━━ Records supplied ━━

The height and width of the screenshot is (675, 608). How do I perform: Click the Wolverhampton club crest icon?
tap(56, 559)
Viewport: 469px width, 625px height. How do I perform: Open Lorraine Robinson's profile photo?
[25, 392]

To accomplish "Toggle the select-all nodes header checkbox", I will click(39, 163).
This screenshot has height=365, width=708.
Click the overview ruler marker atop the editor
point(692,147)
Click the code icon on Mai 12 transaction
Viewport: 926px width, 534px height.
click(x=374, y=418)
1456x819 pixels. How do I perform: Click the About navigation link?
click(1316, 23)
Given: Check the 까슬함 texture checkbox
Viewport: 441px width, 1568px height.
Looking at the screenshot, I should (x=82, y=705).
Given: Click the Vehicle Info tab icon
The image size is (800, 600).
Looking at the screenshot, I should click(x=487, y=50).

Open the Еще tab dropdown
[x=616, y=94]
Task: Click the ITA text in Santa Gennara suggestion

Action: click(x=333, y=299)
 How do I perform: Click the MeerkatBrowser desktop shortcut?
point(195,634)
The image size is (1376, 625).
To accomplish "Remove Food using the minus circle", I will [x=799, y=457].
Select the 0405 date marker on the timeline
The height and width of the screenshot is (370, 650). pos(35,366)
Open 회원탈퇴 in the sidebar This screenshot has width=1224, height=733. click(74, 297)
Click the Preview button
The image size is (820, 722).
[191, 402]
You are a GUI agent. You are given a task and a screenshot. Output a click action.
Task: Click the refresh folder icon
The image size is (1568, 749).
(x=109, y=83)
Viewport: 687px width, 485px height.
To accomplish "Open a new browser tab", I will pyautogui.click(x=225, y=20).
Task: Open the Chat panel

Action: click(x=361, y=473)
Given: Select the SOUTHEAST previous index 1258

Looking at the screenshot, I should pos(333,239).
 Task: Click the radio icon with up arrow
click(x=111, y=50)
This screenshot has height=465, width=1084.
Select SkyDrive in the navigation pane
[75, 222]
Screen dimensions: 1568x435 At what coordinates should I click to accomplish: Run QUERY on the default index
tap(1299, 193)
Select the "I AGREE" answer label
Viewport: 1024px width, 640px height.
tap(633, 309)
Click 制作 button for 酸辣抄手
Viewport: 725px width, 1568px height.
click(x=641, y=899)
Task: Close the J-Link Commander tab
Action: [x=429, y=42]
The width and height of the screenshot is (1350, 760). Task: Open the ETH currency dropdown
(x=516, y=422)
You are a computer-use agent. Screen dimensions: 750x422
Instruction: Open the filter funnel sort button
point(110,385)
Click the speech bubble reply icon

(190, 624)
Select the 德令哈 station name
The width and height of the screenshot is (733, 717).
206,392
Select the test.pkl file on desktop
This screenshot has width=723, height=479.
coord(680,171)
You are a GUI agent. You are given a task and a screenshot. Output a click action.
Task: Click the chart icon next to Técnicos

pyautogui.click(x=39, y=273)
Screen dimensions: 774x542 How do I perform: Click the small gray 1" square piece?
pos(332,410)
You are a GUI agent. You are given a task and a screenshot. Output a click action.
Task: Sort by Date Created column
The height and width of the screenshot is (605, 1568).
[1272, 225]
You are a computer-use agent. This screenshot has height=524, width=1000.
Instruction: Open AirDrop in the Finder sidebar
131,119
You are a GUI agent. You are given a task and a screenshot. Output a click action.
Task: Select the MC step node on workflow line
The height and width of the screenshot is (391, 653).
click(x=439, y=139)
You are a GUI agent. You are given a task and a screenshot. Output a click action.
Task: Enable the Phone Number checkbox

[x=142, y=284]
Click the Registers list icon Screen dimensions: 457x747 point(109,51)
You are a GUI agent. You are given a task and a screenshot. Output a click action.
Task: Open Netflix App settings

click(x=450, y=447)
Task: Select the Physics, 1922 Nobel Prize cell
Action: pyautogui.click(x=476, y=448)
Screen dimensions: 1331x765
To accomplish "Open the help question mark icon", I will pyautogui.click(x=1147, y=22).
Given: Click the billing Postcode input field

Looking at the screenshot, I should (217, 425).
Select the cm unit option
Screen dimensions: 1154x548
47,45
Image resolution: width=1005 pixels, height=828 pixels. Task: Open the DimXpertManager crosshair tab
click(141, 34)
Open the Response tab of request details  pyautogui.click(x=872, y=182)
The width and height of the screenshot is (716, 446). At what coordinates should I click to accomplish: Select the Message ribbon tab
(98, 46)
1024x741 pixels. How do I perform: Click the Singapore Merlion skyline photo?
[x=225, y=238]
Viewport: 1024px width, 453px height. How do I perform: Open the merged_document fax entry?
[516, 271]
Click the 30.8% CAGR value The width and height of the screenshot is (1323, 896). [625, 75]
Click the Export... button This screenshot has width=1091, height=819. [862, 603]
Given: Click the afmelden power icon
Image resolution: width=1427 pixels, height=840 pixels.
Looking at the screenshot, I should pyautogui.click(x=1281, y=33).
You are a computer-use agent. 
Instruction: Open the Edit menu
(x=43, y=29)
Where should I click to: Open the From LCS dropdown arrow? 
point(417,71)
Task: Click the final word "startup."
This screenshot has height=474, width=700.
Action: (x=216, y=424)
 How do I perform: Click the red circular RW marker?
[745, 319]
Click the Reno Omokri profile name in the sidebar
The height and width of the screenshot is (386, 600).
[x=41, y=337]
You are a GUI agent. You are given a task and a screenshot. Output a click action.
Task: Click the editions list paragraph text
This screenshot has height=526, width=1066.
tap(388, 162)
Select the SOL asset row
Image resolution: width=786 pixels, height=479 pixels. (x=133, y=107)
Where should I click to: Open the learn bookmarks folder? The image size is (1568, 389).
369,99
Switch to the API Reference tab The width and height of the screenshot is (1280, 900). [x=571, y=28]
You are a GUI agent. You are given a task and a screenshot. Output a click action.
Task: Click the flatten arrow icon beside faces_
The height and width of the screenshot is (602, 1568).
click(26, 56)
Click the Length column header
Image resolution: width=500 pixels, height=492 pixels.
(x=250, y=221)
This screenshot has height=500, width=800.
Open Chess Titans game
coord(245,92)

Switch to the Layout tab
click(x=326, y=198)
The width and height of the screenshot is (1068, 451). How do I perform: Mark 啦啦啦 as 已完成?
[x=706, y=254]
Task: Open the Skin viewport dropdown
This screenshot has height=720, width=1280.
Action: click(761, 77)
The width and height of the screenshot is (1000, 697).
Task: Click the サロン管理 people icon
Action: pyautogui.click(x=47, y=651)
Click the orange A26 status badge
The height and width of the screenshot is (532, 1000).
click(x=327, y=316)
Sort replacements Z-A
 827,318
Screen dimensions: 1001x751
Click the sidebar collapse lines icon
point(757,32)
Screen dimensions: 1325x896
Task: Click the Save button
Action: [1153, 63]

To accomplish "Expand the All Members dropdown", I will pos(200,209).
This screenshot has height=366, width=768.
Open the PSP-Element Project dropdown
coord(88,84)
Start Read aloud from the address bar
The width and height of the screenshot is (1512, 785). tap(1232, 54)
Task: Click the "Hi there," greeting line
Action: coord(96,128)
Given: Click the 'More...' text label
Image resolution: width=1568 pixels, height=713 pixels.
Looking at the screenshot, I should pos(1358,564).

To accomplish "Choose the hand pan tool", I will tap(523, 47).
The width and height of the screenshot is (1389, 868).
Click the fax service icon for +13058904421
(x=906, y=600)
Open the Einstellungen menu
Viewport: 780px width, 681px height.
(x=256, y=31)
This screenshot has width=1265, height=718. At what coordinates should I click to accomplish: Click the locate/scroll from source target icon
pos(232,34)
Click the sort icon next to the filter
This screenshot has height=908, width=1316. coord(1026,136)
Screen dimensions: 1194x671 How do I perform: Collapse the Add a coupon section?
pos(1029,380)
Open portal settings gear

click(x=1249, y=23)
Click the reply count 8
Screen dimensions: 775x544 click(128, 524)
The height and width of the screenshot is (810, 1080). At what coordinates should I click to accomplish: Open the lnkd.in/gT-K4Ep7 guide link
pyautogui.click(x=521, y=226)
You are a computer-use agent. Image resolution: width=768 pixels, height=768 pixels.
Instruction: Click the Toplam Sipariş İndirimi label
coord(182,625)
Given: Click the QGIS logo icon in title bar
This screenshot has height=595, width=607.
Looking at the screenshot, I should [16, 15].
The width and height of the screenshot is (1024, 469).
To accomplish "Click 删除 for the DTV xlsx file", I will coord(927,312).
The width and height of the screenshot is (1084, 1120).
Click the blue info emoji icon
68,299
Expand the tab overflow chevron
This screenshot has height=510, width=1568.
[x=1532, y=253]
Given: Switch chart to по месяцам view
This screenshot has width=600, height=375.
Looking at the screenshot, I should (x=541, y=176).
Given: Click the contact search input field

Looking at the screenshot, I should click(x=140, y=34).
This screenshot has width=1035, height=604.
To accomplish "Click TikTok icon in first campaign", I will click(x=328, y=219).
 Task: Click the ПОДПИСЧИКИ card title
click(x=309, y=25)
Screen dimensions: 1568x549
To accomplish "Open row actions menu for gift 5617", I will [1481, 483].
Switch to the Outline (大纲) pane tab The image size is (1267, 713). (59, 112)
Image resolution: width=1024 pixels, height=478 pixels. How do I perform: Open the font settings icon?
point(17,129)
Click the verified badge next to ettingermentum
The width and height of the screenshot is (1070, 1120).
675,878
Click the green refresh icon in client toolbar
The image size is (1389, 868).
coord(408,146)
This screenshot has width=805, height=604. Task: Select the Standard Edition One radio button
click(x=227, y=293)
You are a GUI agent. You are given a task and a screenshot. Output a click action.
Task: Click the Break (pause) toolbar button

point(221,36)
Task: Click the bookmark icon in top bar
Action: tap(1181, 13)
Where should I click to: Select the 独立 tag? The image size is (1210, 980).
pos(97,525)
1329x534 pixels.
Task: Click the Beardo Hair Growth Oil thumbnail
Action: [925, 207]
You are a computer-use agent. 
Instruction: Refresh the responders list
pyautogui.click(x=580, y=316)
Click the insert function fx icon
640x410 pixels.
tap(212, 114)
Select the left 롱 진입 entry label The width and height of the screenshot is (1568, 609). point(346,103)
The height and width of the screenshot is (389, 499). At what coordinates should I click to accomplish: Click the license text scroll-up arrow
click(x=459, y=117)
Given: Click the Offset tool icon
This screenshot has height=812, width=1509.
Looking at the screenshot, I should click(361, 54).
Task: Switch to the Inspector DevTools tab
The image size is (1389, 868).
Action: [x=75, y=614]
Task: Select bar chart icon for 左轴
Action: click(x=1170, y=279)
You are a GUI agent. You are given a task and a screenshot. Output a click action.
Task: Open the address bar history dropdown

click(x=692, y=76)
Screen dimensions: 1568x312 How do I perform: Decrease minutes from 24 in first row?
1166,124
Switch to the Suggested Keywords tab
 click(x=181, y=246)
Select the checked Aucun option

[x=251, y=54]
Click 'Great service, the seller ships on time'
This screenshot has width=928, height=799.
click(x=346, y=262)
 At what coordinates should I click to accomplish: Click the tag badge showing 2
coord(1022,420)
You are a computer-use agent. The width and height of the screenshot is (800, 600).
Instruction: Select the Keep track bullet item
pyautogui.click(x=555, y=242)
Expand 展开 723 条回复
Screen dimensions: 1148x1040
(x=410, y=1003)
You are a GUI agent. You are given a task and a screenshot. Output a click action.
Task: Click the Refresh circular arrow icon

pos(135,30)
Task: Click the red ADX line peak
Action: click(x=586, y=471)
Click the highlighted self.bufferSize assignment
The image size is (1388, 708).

━━━

Exercise instructions: Copy exactly, and only, the lines from the line that contains "Select the checked Aucun option" through the end of the data above.

Written solution:
Select the checked Aucun option

[x=251, y=54]
Click 'Great service, the seller ships on time'
This screenshot has width=928, height=799.
click(x=346, y=262)
 At what coordinates should I click to accomplish: Click the tag badge showing 2
coord(1022,420)
You are a computer-use agent. The width and height of the screenshot is (800, 600).
Instruction: Select the Keep track bullet item
pyautogui.click(x=555, y=242)
Expand 展开 723 条回复
Screen dimensions: 1148x1040
(x=410, y=1003)
You are a GUI agent. You are given a task and a screenshot. Output a click action.
Task: Click the Refresh circular arrow icon

pos(135,30)
Task: Click the red ADX line peak
Action: click(x=586, y=471)
Click the highlighted self.bufferSize assignment
The image size is (1388, 708).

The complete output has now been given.